Kini kelompok ini terus meningkatkan prosuduksinya hingga para lansia di Dusun Krajan, di Desa Sidomulyo, Kecamatan Sidomulyo, Lampung Selatan, pun terlibat.
Dan rencananya para paguyuban itu akan libatkan 1.000 lansia demi pecahkan rekor MURI.
Menurut Samadi, ketua kelompok pengerajin tusuk sate Paguyuban Krajan, Desa Sidomulyo, semula perajin tidak banyak, bahkan hanya dirinya di dusun tersebut.
Baca juga: GAK, Lampung Selatan Nihil Erupsi tapi Semburan Asap Capai 50 Meter
Baca juga: Dinas Peternakan Lampung Selatan Salurkan 8.700 Booster PMK ke Kecamatan
Samandi memulai menjadi pengrajin tusuk sate pada 2011 lalu dan termasuk yang pertama.
"Insyaalah kayaknya masih saya yang pertama di Lampung sebagai pengerajin tusuk sate, karena saya mulai dari 2011," katanya, Selasa (19/7/2022).
"Dan sampai sekarang sudah sekitar 40 orang yang belajar dengan saya dan menjadi pengrajin tusuk sate juga," ujarnya.

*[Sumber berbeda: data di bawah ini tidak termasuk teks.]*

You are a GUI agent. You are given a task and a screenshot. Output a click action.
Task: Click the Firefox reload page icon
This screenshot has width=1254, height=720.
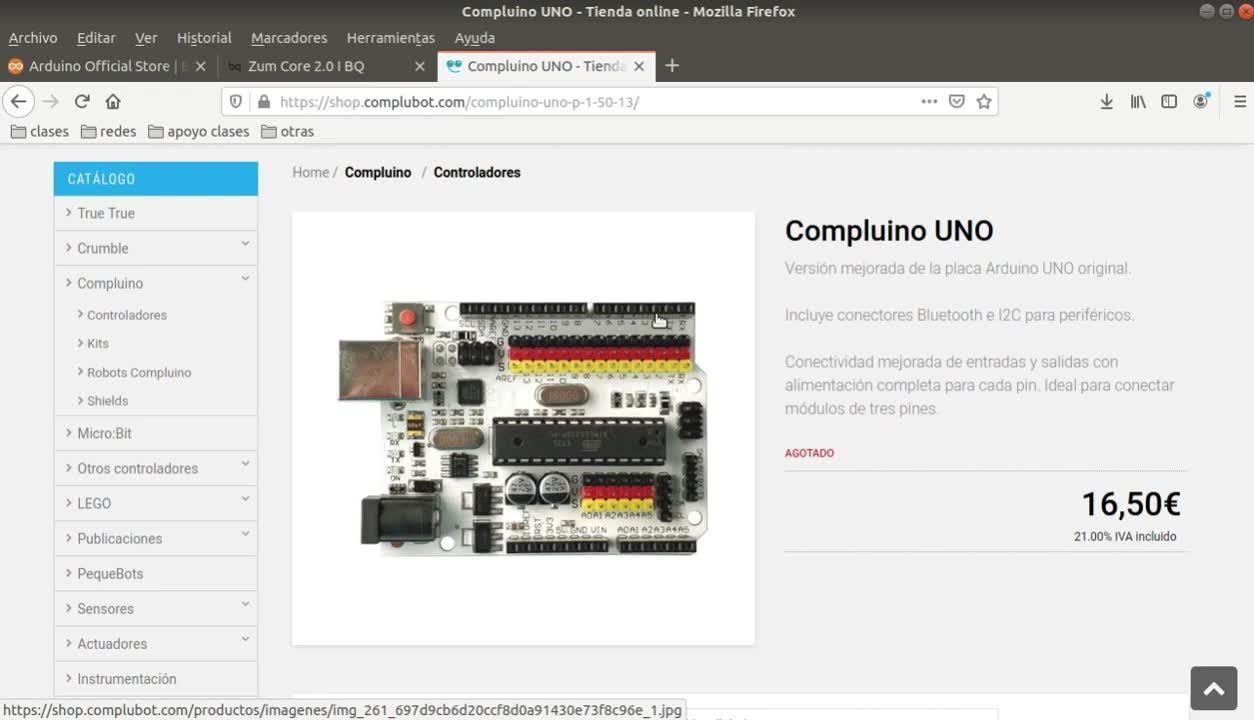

Samadi menemukan ide membuat tusuk sate, dari kegelisahan para pedagang sate yang kesulitan mendapatkan tusuk sate.
"Awalnya istri saya ngidam sate, lalu saat saya beli sate yang jual sate cerita katanya tusuk sate yang dia beli belum datang," katanya
"Lalu saya tanya kalau saya buat tusuk sate, anda mau membeli tidak, kata si pedagang sate mau," ujarnya
Samadi mengatakan pedagang-pedagang di sini membeli tusuk satenya dari Jawa Timur.
Baca juga: Cerita Pengusaha Tusuk Sate di Lampung Selatan, Bangkit Setelah Sempat Kehilangan 78 Karyawan
Baca juga: 200 Kader Tulangbawang Dikerahkan Pecahkan Rekor MURI Senam Sicita Serentak Se-Indonesia
"Ada sekitar tiga pedagang sate di sini saya tanyain katanya susah untuk mendapatkan tusuk sate," katanya
"Lalu tercetus lah ide kenapa tidak saya saja yang membuat tusuk sate tersebut," ujarnya.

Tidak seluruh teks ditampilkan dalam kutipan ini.